Ich machte mir einen Kaffee und frühstückte ausgiebig. Dann ging ich auf einen längeren Spaziergang am Kanal entlang, winkte den Booten zu, die ihn befuhren, und beobachtete einen Sperber, der in einen Busch aufstiebender und empört tschilpender Spatzen stieß, aber keinen erwischte.

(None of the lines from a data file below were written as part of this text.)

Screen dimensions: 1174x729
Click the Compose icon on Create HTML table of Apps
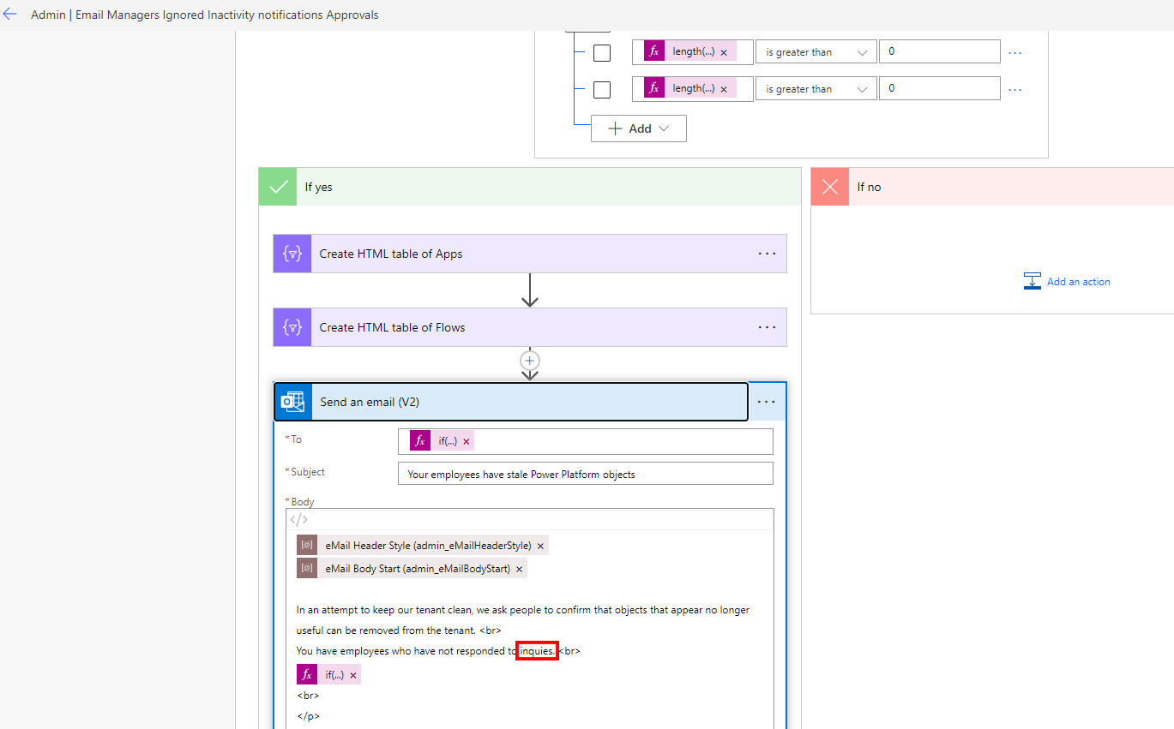click(x=292, y=254)
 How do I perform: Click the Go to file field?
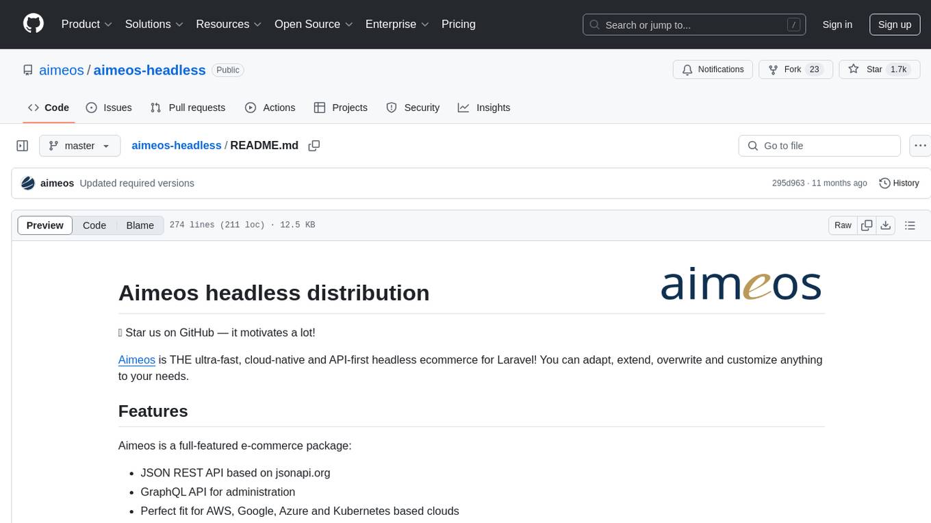pos(819,146)
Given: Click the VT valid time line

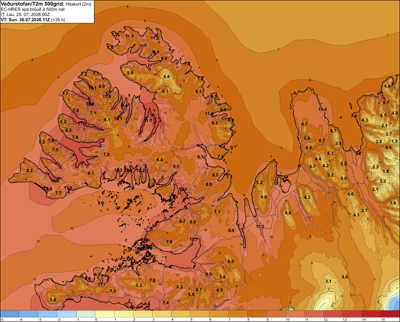Looking at the screenshot, I should click(33, 20).
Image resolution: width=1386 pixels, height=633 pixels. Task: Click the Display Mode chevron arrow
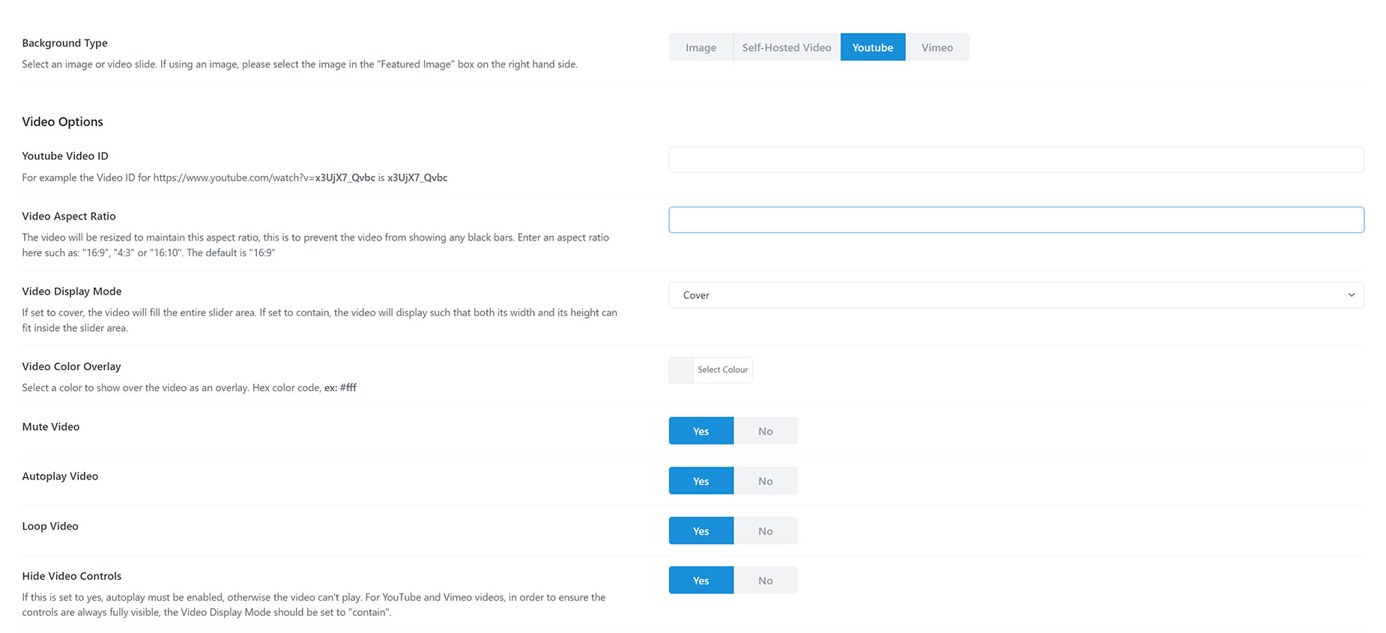(x=1352, y=295)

Den Rest des Tages verbrachte ich faulenzend und lesend. An das in der Nacht Erlebte dachte ich keinen Augenblick. Es war, als hätte ich es vergessen. Erst am Abend, als es wie gehabt zum Wettstreit von Nachtigall und Zikaden kam und wieder die Banausen über die Künstlerin siegten, erinnerte ich mich an das, was ich für meinen Traum hielt. Um mich abzulenken, holte ich mein Notebook und sah meine E-Mails durch. Hier an diesem abgelegenen Ort hatte ich keinen Netzzugang, und die Nachrichten waren zwei Tage alt. Meine Überraschung hätte kaum größer sein können, als ich eine Mail von einer alten Freundin aus Deutschland, mit der ich drei Jahre zuvor durch Frankreich gereist war, las. Sie lautete: „Kannst Du Dich daran erinnern, dass wir vor zwei Jahren auf einem Rote-Kreuz-Stellplatz an einem Kanal im Brionnais übernachtet haben? Am gegenüberliegenden Ufer sang eine Nachtigall. Es war wunderschön. Nur die verdammten Zikaden hinter uns störten. Zur Erinnerung daran schicke ich Dir eine You-Tube-Aufnahme eines Nachtigallgesangs.“

In aller Eile packte ich meine Sachen zusammen und fuhr in den nächsten größeren Ort, wo ich einen Supermarkt wusste, der ein Café mit Internetzugang hatte. Dort setzte ich mir Kopfhörer auf, öffnete den Link, den mir meine Freundin geschickt hatte und hörte eine Nachtigall singen. Es klang wie „Guten Abend, Gute Nacht“.